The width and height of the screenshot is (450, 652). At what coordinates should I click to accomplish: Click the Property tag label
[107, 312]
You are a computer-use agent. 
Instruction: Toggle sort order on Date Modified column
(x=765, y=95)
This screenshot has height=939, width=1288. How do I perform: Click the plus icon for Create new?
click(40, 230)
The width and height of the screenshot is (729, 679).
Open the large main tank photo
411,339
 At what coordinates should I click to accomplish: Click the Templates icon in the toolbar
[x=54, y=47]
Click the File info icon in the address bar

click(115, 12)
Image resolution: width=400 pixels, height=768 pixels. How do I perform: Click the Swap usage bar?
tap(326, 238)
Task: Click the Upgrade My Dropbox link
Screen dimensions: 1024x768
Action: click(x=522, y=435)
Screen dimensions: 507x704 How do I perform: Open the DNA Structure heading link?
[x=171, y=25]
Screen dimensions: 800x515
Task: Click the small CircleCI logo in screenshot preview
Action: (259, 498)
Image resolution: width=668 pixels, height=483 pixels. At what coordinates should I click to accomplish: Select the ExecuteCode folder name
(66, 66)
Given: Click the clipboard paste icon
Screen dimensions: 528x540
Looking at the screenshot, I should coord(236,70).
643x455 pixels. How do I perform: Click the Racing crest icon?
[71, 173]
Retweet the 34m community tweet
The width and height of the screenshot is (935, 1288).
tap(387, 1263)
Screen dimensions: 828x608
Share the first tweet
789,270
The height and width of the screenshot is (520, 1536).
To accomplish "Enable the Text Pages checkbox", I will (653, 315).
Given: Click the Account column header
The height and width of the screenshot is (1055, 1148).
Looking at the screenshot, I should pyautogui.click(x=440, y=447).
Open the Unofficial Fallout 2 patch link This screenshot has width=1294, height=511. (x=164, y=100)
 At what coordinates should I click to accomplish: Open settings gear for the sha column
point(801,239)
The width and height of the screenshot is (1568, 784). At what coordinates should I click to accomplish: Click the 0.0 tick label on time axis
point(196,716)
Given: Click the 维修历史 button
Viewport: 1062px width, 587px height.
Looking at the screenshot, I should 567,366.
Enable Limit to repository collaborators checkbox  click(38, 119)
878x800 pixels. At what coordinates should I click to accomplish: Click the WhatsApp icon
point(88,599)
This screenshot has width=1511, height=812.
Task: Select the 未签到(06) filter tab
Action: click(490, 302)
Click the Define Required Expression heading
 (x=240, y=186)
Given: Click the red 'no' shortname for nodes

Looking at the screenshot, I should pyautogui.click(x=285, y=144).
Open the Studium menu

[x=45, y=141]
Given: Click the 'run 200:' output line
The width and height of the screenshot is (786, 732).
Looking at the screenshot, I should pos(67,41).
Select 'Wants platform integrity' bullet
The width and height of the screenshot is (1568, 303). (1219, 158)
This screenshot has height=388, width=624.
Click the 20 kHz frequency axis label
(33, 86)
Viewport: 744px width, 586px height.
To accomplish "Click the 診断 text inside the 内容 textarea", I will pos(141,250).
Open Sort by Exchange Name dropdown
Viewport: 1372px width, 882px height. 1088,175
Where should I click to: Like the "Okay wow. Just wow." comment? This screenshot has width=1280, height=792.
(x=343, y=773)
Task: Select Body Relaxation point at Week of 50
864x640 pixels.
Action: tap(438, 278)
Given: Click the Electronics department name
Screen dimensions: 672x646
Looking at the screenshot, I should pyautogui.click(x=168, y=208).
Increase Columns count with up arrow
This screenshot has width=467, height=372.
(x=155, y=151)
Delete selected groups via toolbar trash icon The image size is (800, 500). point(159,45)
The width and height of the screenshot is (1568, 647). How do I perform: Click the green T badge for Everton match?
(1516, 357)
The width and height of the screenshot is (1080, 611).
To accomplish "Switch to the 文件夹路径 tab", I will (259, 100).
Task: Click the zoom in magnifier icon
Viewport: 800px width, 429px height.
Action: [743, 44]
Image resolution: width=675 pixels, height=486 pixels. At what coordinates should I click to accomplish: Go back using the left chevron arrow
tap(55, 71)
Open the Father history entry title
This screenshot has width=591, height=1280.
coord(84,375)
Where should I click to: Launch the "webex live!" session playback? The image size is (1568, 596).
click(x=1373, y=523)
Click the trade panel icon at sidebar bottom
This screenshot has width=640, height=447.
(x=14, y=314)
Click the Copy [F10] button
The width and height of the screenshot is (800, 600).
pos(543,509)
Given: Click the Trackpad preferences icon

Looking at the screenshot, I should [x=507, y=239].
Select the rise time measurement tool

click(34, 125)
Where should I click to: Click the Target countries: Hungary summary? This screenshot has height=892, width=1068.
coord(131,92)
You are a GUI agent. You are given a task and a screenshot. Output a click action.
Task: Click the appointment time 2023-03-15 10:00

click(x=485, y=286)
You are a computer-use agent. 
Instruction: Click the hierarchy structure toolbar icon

------

*REQUIREMENT*.
Repeat all the records. Match each line exactly.

*OUTPUT BELOW*.
The width and height of the screenshot is (450, 652). At what coordinates should I click to accomplish: Click the Property tag label
[107, 312]
You are a computer-use agent. 
Instruction: Toggle sort order on Date Modified column
(x=765, y=95)
This screenshot has height=939, width=1288. How do I perform: Click the plus icon for Create new?
click(40, 230)
The width and height of the screenshot is (729, 679).
Open the large main tank photo
411,339
 At what coordinates should I click to accomplish: Click the Templates icon in the toolbar
[x=54, y=47]
Click the File info icon in the address bar

click(115, 12)
Image resolution: width=400 pixels, height=768 pixels. How do I perform: Click the Swap usage bar?
tap(326, 238)
Task: Click the Upgrade My Dropbox link
Screen dimensions: 1024x768
Action: click(x=522, y=435)
Screen dimensions: 507x704 How do I perform: Open the DNA Structure heading link?
[x=171, y=25]
Screen dimensions: 800x515
Task: Click the small CircleCI logo in screenshot preview
Action: (259, 498)
Image resolution: width=668 pixels, height=483 pixels. At what coordinates should I click to accomplish: Select the ExecuteCode folder name
(66, 66)
Given: Click the clipboard paste icon
Screen dimensions: 528x540
Looking at the screenshot, I should coord(236,70).
643x455 pixels. How do I perform: Click the Racing crest icon?
[71, 173]
Retweet the 34m community tweet
The width and height of the screenshot is (935, 1288).
tap(387, 1263)
Screen dimensions: 828x608
Share the first tweet
789,270
The height and width of the screenshot is (520, 1536).
To accomplish "Enable the Text Pages checkbox", I will (653, 315).
Given: Click the Account column header
The height and width of the screenshot is (1055, 1148).
Looking at the screenshot, I should pyautogui.click(x=440, y=447).
Open the Unofficial Fallout 2 patch link This screenshot has width=1294, height=511. (x=164, y=100)
 At what coordinates should I click to accomplish: Open settings gear for the sha column
point(801,239)
The width and height of the screenshot is (1568, 784). At what coordinates should I click to accomplish: Click the 0.0 tick label on time axis
point(196,716)
Given: Click the 维修历史 button
Viewport: 1062px width, 587px height.
Looking at the screenshot, I should 567,366.
Enable Limit to repository collaborators checkbox  click(38, 119)
878x800 pixels. At what coordinates should I click to accomplish: Click the WhatsApp icon
point(88,599)
This screenshot has width=1511, height=812.
Task: Select the 未签到(06) filter tab
Action: click(490, 302)
Click the Define Required Expression heading
 (x=240, y=186)
Given: Click the red 'no' shortname for nodes

Looking at the screenshot, I should pyautogui.click(x=285, y=144).
Open the Studium menu

[x=45, y=141]
Given: Click the 'run 200:' output line
The width and height of the screenshot is (786, 732).
Looking at the screenshot, I should pos(67,41).
Select 'Wants platform integrity' bullet
The width and height of the screenshot is (1568, 303). (1219, 158)
This screenshot has height=388, width=624.
Click the 20 kHz frequency axis label
(33, 86)
Viewport: 744px width, 586px height.
To accomplish "Click the 診断 text inside the 内容 textarea", I will pos(141,250).
Open Sort by Exchange Name dropdown
Viewport: 1372px width, 882px height. 1088,175
Where should I click to: Like the "Okay wow. Just wow." comment? This screenshot has width=1280, height=792.
(x=343, y=773)
Task: Select Body Relaxation point at Week of 50
864x640 pixels.
Action: tap(438, 278)
Given: Click the Electronics department name
Screen dimensions: 672x646
Looking at the screenshot, I should pyautogui.click(x=168, y=208).
Increase Columns count with up arrow
This screenshot has width=467, height=372.
(x=155, y=151)
Delete selected groups via toolbar trash icon The image size is (800, 500). point(159,45)
The width and height of the screenshot is (1568, 647). How do I perform: Click the green T badge for Everton match?
(1516, 357)
The width and height of the screenshot is (1080, 611).
To accomplish "Switch to the 文件夹路径 tab", I will (259, 100).
Task: Click the zoom in magnifier icon
Viewport: 800px width, 429px height.
Action: [743, 44]
Image resolution: width=675 pixels, height=486 pixels. At what coordinates should I click to accomplish: Go back using the left chevron arrow
tap(55, 71)
Open the Father history entry title
This screenshot has width=591, height=1280.
coord(84,375)
Where should I click to: Launch the "webex live!" session playback? The image size is (1568, 596).
click(x=1373, y=523)
Click the trade panel icon at sidebar bottom
This screenshot has width=640, height=447.
(x=14, y=314)
Click the Copy [F10] button
The width and height of the screenshot is (800, 600).
pos(543,509)
Given: Click the Trackpad preferences icon

Looking at the screenshot, I should [x=507, y=239].
Select the rise time measurement tool

click(34, 125)
Where should I click to: Click the Target countries: Hungary summary? This screenshot has height=892, width=1068.
coord(131,92)
You are a GUI agent. You are given a task and a screenshot. Output a click action.
Task: Click the appointment time 2023-03-15 10:00

click(x=485, y=286)
You are a computer-use agent. 
Instruction: Click the hierarchy structure toolbar icon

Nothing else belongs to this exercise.